Вместе с холодом пришло рождество. О рождестве много говорили, и Маленький Циркач жадно ловил каждое слово. Кто-то сказал: «На праздники нас поведут в цирк». Маленький циркач молил бога, чтобы рождество наступило как можно скорее. В рождественское утро он проснулся с болью в горле и шумом в висках. Маленький Циркач не хотел, чтобы кто-нибудь это заметил, но, когда он пошел обуваться, его ножки закоченели от холода каменных плит. Сеньора Эсперанса приложила к его голове руку и велела лечь в постель. Маленький Циркач плакал и чувствовал, как от слез становится мокрой грубая ткань наволочки.
– Не плачь, – сказала сеньора Зсперанса. И ушла по своим делам.
День тянулся медленно, скучно и одиноко. Голоса дона Циркача и доньи Циркачки болью отдавались в голове мальчика.

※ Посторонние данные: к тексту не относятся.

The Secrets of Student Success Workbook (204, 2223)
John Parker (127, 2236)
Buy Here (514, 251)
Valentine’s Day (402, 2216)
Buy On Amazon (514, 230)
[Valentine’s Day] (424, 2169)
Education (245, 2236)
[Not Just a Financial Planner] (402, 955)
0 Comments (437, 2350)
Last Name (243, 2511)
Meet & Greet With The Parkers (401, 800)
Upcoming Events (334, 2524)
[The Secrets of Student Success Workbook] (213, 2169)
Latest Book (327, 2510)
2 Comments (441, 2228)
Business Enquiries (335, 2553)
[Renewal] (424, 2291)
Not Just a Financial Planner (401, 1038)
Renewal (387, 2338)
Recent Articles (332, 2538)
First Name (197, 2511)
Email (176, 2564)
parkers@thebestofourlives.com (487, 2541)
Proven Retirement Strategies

Ребята ушли и, вернувшись вечером, рассказывали, что они видели в цирке. (Бесись, бесись, Маленький Циркач, ты не был в цирке. Цирк прошел по равнине и скрылся за светящимися шарами города. Бесись, Маленький Циркач, цирк не для тебя.)
Маленький Циркач молчал, только медленно стекали по его лицу круглые, словно стеклянные горошины, слезы. «Воспаление легких», – поставил диагноз доктор. Сеньора Эсперанса велела ему хорошенько укрыться и лежать спокойно.
(Ах, дон Циркач и донья Циркачка, как могли вы забыть в придорожной канаве бедного Маленького Циркача с его воспоминаниями?)
Пришла ночь и принесла с собой словно из-под земли доносившееся песнопение. Это дети в одинаковых платьицах, сшитых сеньорой Анастасией, пели рождественские псалмы перед изображением младенца Христа на фоне неестественных холмов, снега из муки и пальм. Еще ночь принесла с собой холод, меркнущие огни, слабый скрежет дверей, запираемых где-то внизу, в темноте. Ночь покровительствовала Маленькому Циркачу, которому велено было спокойно лежать, хорошо укрывшись.
Маленький Циркач был уверен, что поступает правильно. Он медленно надел ботинки, штанишки, передник. Он знал, что ребята поют вместе с сеньорой Эсперансой, сеньорой Анастасией, сеньорой Люсией и сеньорой Аурелией. Все они празднуют рождество, и никто из них не думает о болезни, об одиночестве, о доне Циркаче и донье Циркачке, ожидающих его там, на равнине, к началу представления.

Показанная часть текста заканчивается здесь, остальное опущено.